__Brief A__. Reproduce word for word the part of the Amante de lo Bueno article starting with "María José chronology" and going on through "album's accompanying tour.".
__Brief B__. List every single from Amante de lo Bueno that the Amante de lo Bueno article names.
__Brief C__. According to the Amante de lo Bueno article, what did the Special Edition re-release include?

__Given text__.
+++++

Studio album by María José
- Released: November 9, 2010
- Recorded: 2009–2010
- Genre: Latin pop, pop
- Label: Sei Track Musica
- Producer: Loris Ceroni

María José chronology
| Amante de lo Ajeno (2009) | Amante de lo Bueno (2010) | De Noche (2012) |

Special Edition cover

Singles from Amante de lo Bueno
- "La Ocasión Para Amarnos"; "Un Nuevo Amor"; "Después De Tu Adiós";

= Amante de lo Bueno =

Amante de lo Bueno (Lover of Good Things) is the third album by the Mexican singer María José, and the second cover album followed by the critical success of her sophomore album Amante de lo Ajeno. Described by the singer herself as a "side b" to the last album, she stated she felt the need to record another cover album to add songs she did not get the chance to include on the past album. The album was re-released a year after its release as a Special Edition that included three newly recorded covers plus a DVD featuring concert footage from the album's accompanying tour.

+++++

__Information supplied__.
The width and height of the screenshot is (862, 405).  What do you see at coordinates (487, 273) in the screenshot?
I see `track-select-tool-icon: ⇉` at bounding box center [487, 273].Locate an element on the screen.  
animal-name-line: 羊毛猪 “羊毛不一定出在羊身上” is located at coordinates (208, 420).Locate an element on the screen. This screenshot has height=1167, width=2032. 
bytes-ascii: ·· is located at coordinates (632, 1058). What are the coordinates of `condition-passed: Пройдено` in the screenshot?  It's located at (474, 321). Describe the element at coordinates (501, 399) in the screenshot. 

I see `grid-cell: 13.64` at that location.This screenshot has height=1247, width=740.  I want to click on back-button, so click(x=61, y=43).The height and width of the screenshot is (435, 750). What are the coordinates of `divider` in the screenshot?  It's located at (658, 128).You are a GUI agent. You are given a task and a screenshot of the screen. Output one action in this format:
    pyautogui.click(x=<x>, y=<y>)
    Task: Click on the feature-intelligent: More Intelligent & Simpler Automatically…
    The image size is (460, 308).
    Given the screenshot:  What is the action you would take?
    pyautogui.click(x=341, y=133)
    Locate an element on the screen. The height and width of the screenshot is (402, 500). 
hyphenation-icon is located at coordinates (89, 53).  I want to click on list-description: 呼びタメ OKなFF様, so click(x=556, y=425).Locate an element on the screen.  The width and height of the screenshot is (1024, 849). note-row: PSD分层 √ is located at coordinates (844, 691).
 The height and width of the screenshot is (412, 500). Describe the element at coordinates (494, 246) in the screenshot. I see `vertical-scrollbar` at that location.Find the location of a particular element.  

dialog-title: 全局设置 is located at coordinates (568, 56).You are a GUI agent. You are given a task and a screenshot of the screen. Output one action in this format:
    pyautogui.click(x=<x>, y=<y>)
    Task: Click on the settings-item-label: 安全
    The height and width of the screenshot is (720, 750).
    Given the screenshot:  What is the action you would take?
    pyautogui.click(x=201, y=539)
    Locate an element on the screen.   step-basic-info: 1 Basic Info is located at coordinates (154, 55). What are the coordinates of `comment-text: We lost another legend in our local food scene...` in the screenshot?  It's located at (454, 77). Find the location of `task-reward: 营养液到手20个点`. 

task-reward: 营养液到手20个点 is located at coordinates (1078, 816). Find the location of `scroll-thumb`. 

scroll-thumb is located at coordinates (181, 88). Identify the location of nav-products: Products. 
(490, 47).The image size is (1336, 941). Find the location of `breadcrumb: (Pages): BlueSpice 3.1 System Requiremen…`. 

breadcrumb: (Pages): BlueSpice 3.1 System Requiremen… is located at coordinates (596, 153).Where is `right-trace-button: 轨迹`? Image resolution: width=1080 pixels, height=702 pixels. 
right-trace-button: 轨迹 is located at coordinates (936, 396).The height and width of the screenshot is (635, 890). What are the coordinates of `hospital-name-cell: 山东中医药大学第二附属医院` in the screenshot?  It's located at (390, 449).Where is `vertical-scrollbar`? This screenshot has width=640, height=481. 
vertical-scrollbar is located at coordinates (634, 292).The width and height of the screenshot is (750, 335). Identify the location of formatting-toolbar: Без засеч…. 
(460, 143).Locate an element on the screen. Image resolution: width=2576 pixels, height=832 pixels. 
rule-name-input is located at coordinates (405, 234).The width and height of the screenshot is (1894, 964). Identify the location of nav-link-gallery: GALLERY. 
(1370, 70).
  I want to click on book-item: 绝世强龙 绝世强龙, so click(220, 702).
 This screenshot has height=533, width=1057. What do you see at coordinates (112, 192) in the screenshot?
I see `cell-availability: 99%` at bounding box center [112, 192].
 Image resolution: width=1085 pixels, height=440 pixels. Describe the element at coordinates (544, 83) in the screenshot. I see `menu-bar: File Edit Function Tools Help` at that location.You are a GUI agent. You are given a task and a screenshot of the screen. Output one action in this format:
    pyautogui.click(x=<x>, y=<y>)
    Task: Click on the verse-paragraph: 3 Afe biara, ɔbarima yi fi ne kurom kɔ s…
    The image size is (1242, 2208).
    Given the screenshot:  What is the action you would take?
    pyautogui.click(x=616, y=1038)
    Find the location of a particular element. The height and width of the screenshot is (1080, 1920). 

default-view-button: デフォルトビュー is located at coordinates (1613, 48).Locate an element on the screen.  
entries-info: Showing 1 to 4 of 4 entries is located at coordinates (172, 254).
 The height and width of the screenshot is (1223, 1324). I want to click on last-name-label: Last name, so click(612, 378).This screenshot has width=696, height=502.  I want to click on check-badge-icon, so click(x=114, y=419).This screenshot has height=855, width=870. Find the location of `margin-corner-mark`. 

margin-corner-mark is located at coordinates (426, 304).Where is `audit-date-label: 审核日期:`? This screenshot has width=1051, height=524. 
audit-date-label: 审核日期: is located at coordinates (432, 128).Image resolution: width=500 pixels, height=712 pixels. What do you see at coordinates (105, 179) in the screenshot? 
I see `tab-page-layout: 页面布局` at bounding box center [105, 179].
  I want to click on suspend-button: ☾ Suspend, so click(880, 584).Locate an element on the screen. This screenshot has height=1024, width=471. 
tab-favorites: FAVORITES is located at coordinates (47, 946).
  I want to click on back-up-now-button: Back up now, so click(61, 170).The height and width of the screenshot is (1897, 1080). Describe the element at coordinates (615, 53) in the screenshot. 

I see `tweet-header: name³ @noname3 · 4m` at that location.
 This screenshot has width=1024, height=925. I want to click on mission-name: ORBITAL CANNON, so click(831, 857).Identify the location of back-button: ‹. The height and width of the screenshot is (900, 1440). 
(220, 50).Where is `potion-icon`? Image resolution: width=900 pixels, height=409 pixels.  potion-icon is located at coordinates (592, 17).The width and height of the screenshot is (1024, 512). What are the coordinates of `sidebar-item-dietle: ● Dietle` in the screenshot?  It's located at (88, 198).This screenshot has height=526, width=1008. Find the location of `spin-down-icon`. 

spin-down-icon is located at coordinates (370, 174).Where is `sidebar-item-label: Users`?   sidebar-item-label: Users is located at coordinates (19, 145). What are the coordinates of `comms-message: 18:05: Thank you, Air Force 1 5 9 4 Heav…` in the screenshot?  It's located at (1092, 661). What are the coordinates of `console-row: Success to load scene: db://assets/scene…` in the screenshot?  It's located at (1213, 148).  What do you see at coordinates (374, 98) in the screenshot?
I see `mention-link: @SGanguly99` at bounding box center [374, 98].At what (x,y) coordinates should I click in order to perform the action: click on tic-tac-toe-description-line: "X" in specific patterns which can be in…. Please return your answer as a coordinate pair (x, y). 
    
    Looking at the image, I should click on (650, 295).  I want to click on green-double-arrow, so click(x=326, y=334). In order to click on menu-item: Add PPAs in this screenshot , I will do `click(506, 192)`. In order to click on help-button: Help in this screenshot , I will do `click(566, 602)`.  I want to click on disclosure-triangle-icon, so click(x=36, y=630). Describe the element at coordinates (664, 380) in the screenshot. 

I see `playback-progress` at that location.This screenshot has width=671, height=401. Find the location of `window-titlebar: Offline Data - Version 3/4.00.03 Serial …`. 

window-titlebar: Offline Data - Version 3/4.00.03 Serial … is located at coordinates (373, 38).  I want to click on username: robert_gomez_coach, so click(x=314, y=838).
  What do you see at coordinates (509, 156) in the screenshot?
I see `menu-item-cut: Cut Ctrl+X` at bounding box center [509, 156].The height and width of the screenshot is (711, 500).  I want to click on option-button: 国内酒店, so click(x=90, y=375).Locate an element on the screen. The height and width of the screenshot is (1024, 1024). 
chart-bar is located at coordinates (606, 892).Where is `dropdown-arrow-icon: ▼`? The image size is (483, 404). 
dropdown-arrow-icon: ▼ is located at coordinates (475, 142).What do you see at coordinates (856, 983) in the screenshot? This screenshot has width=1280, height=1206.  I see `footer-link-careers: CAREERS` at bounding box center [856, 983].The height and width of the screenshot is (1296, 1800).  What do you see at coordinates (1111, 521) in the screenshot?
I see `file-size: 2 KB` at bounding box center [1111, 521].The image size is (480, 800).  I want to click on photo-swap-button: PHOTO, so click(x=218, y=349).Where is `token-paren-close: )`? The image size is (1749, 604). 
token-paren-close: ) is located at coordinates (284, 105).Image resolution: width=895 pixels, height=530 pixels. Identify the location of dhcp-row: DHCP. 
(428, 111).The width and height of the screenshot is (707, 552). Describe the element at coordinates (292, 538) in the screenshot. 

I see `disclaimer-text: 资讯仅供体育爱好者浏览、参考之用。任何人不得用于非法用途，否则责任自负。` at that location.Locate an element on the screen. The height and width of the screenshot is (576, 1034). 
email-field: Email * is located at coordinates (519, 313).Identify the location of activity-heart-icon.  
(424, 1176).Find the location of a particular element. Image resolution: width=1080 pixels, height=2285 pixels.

+++++

__Exercise output A__.
María José chronology
| Amante de lo Ajeno (2009) | Amante de lo Bueno (2010) | De Noche (2012) |

Special Edition cover

Singles from Amante de lo Bueno
- "La Ocasión Para Amarnos"; "Un Nuevo Amor"; "Después De Tu Adiós";

= Amante de lo Bueno =

Amante de lo Bueno (Lover of Good Things) is the third album by the Mexican singer María José, and the second cover album followed by the critical success of her sophomore album Amante de lo Ajeno. Described by the singer herself as a "side b" to the last album, she stated she felt the need to record another cover album to add songs she did not get the chance to include on the past album. The album was re-released a year after its release as a Special Edition that included three newly recorded covers plus a DVD featuring concert footage from the album's accompanying tour.

__Exercise output B__.
"La Ocasión Para Amarnos"
"Un Nuevo Amor"
"Después De Tu Adiós"

__Exercise output C__. It included three newly recorded covers plus a DVD featuring concert footage from the album's accompanying tour.